Suppose the viewers, now primed with a pro-equality message, move on to the words. A few appear bigger than the rest, so their eyes first notice this:
- In 1963 and In 2015
- Civil Rights and Moral
- Alabama and Alabama
The message for the primed reader is clear:
- 1963 is like 2015
- Civil Rights are a Moral issue
- Alabama is, once again, acting like Alabama
In each case the typography reinforces the pictorial message. It even points out the flaw in the intended message, which seems to want to set up a distinction between civil rights and morality — as if civil rights weren’t a moral issue, as if they were separate things — but ends up graphically doing just the opposite.
What about the rest of each headline? The meat doesn’t come until the end of each, with the words right and wrong (which aren’t just at the end, but aren’t even emphasized!). Furthermore, wrong is in a gray that fades into the black/white/gray of the picture. Not that we need typographic help to minimize that message. A simple rule is this: the more words you toss onto an image, the less power those words have. The graphic designer is in constant battle with the viewer’s attention span and myriad distractions, so drowning a graphic in a flood of text is a good way to ensure the text isn’t read.

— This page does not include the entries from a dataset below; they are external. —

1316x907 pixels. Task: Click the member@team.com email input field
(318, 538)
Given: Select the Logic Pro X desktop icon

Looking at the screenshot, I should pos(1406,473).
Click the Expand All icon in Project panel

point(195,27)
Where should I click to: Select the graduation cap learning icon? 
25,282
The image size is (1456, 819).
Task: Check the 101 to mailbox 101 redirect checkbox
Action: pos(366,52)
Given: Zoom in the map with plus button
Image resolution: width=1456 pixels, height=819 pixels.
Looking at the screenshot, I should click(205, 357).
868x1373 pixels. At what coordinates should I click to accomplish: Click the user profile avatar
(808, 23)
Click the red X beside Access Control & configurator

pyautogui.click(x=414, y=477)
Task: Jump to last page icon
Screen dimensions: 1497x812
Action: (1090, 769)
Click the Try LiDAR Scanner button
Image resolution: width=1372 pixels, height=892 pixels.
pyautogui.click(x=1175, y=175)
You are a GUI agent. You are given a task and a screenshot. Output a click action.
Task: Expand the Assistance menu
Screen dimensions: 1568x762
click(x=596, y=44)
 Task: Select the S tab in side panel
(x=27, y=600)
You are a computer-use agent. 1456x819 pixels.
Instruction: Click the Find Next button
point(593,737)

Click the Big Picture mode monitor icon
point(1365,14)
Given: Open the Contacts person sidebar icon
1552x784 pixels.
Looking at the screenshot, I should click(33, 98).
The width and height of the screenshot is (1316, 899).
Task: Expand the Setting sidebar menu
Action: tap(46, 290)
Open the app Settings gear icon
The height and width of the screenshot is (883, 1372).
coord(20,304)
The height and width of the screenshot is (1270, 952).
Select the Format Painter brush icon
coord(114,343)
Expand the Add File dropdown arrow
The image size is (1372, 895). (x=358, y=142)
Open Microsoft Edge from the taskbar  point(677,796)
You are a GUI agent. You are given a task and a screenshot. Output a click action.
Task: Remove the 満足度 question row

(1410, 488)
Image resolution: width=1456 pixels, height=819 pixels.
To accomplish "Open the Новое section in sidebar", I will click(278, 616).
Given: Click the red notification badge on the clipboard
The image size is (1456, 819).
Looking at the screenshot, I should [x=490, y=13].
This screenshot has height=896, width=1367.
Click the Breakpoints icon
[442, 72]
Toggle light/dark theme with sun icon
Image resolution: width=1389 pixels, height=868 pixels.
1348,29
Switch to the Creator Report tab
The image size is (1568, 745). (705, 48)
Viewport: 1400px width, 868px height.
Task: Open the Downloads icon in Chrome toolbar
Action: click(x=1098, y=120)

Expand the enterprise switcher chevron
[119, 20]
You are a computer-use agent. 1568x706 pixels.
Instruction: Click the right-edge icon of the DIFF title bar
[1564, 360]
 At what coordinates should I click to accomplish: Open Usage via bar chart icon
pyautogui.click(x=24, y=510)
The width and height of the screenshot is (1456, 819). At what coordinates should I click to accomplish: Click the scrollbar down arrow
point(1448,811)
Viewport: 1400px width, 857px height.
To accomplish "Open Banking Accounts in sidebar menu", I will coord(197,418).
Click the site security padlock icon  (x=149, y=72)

But let’s soldier on and imagine viewers haven’t already skipped to the next post in their Facebook feed. A primed reader will find the headlines nonsensical — or at least counter-intuitive — and the rest of the text helps none at all. The Bible verses on the left side affirm our common humanity, and now seem like condemnations not just of racism but of homophobia, too. Viewers who start on the left and move to the right will thus be further primed to reject the anti-gay verses there as bigoted, or more charitably, as archaic and irrelevant. All this culminates in the sentence at the very bottom, which now seems to declare that opponents of marriage equality aren’t just abandoning the right side of history, but are violating God’s Law as well.
Not that most viewers will go through a careful analysis. Instead, all this will be synthesized into one simple and unintended message:
These people are idiots, too dim to realize how dim they are.
And by “these people” I mean those in the left pic, those on the right, and those who created the graphic as well. That’s catastrophic. Researchers have found that when people are confronted with a difficult question, they opt out by substituting an easier question in its place. For instance, instead of asking, What are the moral cases for and against same-sex marriage?, they’ll divert to Which group do I want to be part of?
And nobody want to be part of the idiots.